[What to produce]: Output the data below as a Markdown table with two columns, Row and Line, giving each nonblank line its own numbered row and skipping blank lines. Leave the pictures out of the table.

[Data provided]:
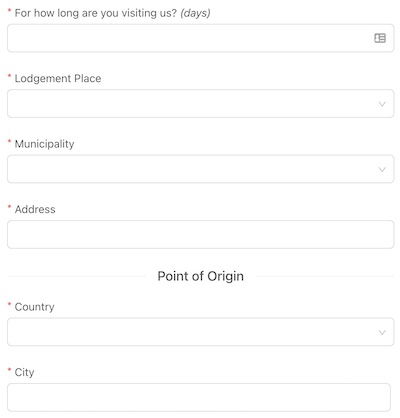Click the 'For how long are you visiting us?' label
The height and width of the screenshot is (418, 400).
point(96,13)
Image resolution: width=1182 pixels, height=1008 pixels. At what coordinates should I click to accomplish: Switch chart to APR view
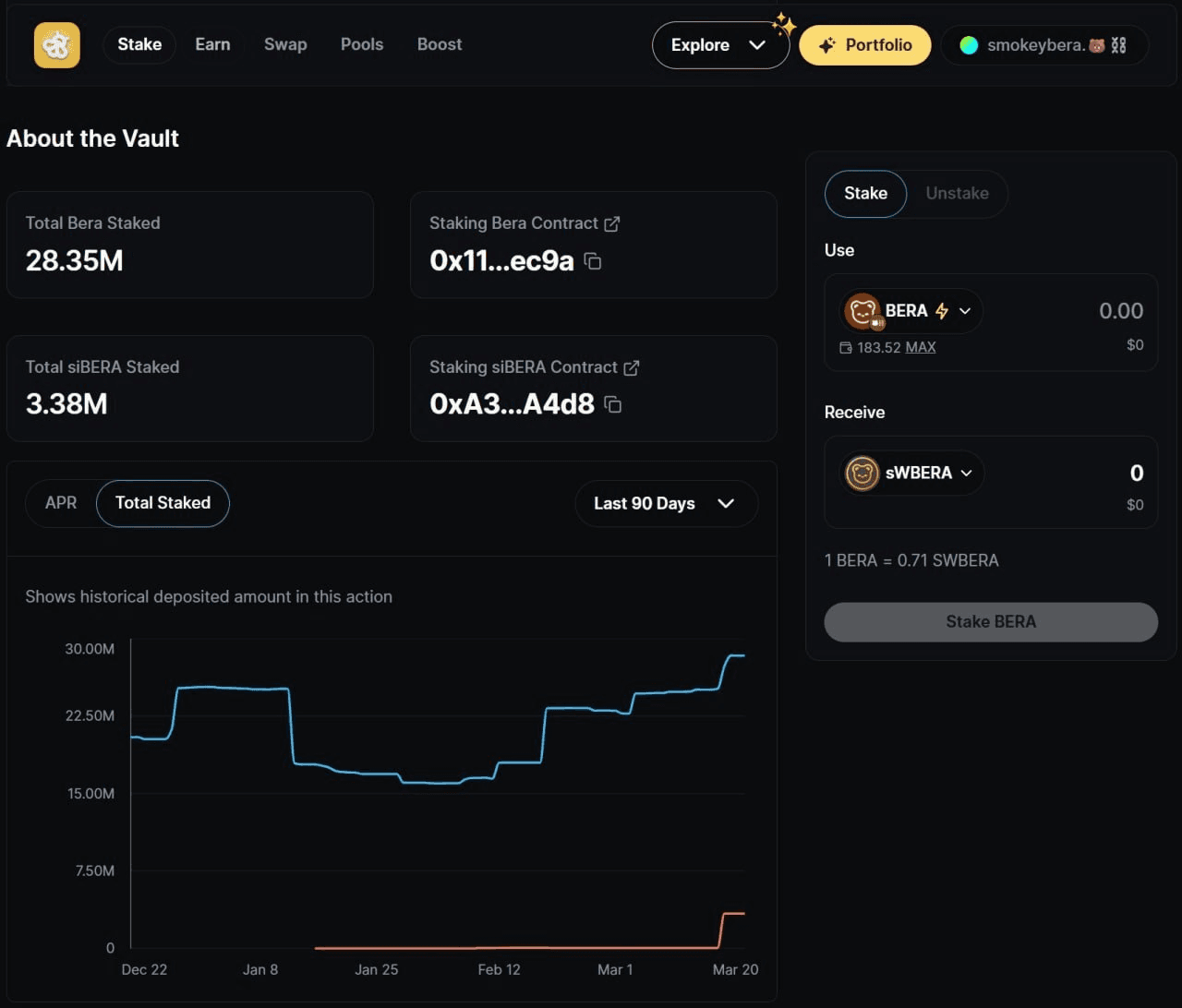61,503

[Answer to this task]:
| Row | Line |
|---|---|
| 1 | Click the 'For how long are you visiting us?' label |
| 2 | The height and width of the screenshot is (418, 400). |
| 3 | point(96,13) |
| 4 | Image resolution: width=1182 pixels, height=1008 pixels. At what coordinates should I click to accomplish: Switch chart to APR view |
| 5 | 61,503 |